Nearly a third of the deaths caused by prescription painkillers in the U.S. involve methadone and doctors are prescribing the drug too often to treat pain, according to a new report from the Centers for Disease Control.
About 5,000 people died from methadone overdoses in 2009, far more than oxycodone, hydrocodone and other more widely prescribed prescription painkillers. Only 2 percent of prescription painkillers are for methadone.
“Methadone is riskier than other prescription painkillers,” said Thomas Frieden, MD, PhD, director of the CDC. “And we don’t think it has a role in the treatment of acute pain.”
Frieden didn’t stop there. The CDC report warns that there is little evidence that methadone or any opioid should be used to treat pain.
“Methadone and other, extended-release opioids should not be used for mild pain, acute pain, “breakthrough” pain, or on an as-needed basis. For chronic noncancer pain, methadone should not be considered a drug of first choice. This is especially true for conditions for which the benefits of opioids have not been demonstrated, such as headache and low back pain,” Frieden said.

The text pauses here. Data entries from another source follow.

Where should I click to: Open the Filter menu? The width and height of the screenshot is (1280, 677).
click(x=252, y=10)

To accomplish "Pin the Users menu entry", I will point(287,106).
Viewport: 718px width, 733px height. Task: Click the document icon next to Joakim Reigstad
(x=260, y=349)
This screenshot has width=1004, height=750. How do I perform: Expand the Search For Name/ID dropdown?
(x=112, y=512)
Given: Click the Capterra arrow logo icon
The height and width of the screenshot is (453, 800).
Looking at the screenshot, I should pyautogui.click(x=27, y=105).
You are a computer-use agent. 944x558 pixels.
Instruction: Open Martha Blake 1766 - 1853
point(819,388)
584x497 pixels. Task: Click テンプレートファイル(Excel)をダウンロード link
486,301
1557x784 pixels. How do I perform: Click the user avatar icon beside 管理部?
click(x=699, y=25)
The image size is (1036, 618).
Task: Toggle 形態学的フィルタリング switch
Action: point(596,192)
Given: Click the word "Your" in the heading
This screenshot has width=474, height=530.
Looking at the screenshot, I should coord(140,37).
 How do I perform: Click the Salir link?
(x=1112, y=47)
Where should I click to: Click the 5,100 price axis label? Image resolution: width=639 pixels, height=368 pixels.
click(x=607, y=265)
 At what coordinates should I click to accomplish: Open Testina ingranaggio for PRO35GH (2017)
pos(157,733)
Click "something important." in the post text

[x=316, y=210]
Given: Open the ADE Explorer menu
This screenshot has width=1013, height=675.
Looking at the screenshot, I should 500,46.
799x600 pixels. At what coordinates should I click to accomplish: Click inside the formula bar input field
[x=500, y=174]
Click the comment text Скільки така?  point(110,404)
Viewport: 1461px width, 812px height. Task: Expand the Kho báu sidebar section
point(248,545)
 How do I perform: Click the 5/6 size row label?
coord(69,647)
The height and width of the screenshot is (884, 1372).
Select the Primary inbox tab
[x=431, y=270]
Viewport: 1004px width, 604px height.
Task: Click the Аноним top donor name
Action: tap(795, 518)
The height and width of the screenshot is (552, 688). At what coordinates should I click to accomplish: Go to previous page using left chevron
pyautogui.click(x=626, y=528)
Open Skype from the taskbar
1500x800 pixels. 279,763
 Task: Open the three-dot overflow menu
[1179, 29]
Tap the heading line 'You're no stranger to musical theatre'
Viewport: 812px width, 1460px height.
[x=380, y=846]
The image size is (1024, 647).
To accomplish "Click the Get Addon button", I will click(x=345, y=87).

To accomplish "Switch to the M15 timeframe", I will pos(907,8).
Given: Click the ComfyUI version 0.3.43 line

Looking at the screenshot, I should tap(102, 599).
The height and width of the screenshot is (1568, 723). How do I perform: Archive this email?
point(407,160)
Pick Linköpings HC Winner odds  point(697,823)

“Only a small fraction of patients with intractable chronic headache treated with opioids experience long-term pain reduction or functional improvement. Evidence that any opioids are effective in chronic low back pain is limited,” Frieden added.
The CDC report said most methadone prescriptions were written by primary-care providers, rather than pain specialists, and called some of the prescriptions “inappropriate.”
According to the FDA, the most common diagnoses associated with methadone were back pain, arthritis and headache. Over four million methadone prescriptions were written for pain in 2009. Nearly a third were for patients who had not taken an opioid in the previous month.
Although methadone overdoses peaked in 2007, Frieden says its use as a painkiller was growing, primarily because it is cheaper than other opioids. Because of its lower cost, methadone is often listed as a preferred drug by insurance companies. He called that “penny wise and pound foolish.”
“All of the evidence suggests that the increase in methadone-related deaths is related to the increased use of methadone to treat pain,” said Frieden, who cautioned that health-care providers who prescribe methadone should have substantial experience with its use and should follow guidelines for appropriate opioid prescribing.
Methadone can cause respiratory depression and disrupt the heart’s rhythm. Taking the drug more than three times a day can cause it to build up in a person’s body. The CDC report also warns that the difference between an appropriate dose of methadone and a dangerous one is small.